A partial restoration of $5 million for family planning would represent 0.8% of the $665 million charity care budget; a full restoration of $7.5 million would be 1.12% of the charity care budget. The second proposal Senator Weinberg unveiled would allow family planning agencies to apply for funding from the state’s Maternal, Child, and Chronic Health Services program, which awards a total of $26.7 million in grants for various programs aligned with the services family planning agencies deliver.
However, under this option, funding would be subject to approval of a grant application and not guaranteed. Under the third proposal, a portion of the state funds that are allotted to Federally Qualified Health Centers (FQHCs) to serve uninsured residents can instead be appropriated to family planning agencies to partially restore their eliminated funding. In addition to the $40 million that FQHCs receive through a 0.53% tax assessment on every hospital’s total operating revenue, they are also eligible for funding through the federal American Recovery and Reinvestment Act. In FY 2009, Federally Qualified Health Centers (FQHCs) provided gynecology services to 56,662 individuals, 23,230 of which were uninsured.

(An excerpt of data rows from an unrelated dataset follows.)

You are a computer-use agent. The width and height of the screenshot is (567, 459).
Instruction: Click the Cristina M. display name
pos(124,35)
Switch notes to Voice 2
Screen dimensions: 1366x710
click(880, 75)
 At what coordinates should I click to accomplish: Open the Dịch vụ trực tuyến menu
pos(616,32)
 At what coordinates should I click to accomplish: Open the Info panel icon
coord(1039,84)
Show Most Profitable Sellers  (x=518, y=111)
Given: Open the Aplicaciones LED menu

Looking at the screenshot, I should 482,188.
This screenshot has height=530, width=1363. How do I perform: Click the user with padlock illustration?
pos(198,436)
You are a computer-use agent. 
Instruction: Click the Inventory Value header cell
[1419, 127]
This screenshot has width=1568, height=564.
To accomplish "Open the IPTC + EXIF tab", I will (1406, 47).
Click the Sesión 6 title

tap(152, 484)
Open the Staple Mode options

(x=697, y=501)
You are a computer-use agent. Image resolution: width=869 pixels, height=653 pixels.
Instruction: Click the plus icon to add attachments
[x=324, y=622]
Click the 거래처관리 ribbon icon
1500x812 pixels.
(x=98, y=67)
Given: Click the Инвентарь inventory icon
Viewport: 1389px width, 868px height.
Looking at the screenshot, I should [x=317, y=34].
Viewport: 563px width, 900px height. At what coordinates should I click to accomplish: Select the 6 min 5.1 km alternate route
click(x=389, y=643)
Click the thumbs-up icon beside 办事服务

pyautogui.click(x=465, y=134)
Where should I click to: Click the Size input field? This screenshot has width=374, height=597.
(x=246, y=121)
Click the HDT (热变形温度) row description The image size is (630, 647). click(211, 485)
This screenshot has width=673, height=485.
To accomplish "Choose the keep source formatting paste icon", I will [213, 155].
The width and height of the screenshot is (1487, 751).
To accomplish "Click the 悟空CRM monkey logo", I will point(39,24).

Allotting a portion of FQHC funding to family planning agencies, would help reduce some of the demand on the already inundated centers, which have seen a 32 percent increase in prenatal services since 2006. Senator Weinberg’s fourth proposal would entail using the $4 million “bonus payment” that the federal government has awarded New Jersey for its success with the state’s FamilyCare health insurance program. This payment could be used to help partially restore family planning funding. Senator Weinberg has already reached out to the State Treasurer to inquire about the state’s intention for this funding.
In light of the critical role family planning agencies play in the lives of women and the viable funding alternatives put forth today, Weinberg, Huttle, Stender and Greenstein have sent a letter to each woman in Governor Christie’s cabinet formally requesting their support on this endeavor.